Anyway, I know we are digressing, but it is a fascinating subject. From my travels, I had the sense that Heidelberg, also very beautiful and Munich were hardly damaged and what about Aachen and Rothenburg ob der Tauber. Cologne Cathedral did survive, efforts to destroy it failed thankfully. Please correct me if I am wrong. The biggest tragedy was Dresden.

It would be great if both sides could organize a cultural exchange to better understand what had happened on both sides, to get the various perspectives. I know such things happen on a small scale. I do sincerely understand how catastrophic WWII was for Germany.


----------



## JValjean (Oct 15, 2009)

Urbanista1 said:


> Unlike Germany, Poland and the East Bloc had to face the Soviet scourge after WWII


Germany lost its eastern territories as Poland had been "pushed" westwards by the allies as you know. You lost Lwów and some other cities and we lost Danzig, Breslau, Königsberg. Of course Gdansk and Wroclaw are Polish now and will stay Polish! (altogether 12 million Germans fled or were expelled in central and eastern Europe).



Urbanista1 said:


> From my travels, I had the sense that Heidelberg, also very beautiful and Munich were hardly damaged and what about Aachen and Rothenburg ob der Tauber. Cologne Cathedral did survive, efforts to destroy it failed thankfully. Please correct me if I am wrong. The biggest tragedy was Dresden.


The RAF attacked 160 German cities. Among these also figured Rothenburg o.d. Tauber. But it wasn't hit that badly and could be rebuilt after the war.

Munich in contrast was that largely destroyed that the city council thought about abandonning the ruined city and to reconstruct a new city 15 miles away!
This plan fortunately was withdrawn and Munich did a good job, probably the best of all western German cities in reconstructing important landmarks, churches and palaces and so on. Cologne and many other (west) German cities did a horrible job!
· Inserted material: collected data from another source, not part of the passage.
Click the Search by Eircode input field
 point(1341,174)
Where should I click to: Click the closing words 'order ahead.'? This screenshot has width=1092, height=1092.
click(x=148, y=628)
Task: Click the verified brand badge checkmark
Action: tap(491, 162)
Dresden is just the most famous city. Even after Dresden ancient cities had been attacked: Würzburg and Pforzheim (98% destruction of the city, 18000 of 70000 inhabitants died)

Excuse all these digressions but I just wanted to show some german "anecdotes"



Urbanista1 said:


> It would be great if both sides could organize a cultural exchange to better understand what had happened on both sides, to get the various perspectives. I know such things happen on a small scale. I do sincerely understand how catastrophic WWII was for Germany.


I think this is already in progress. A role model is the German-French reconciliation which was also done via student exchanges.

Anyway I think that Poland today is in a comfortable postion. It's a quite big country, even a bit bigger than Germany and it has got a lot of coast area and the economy is doing quit well, too!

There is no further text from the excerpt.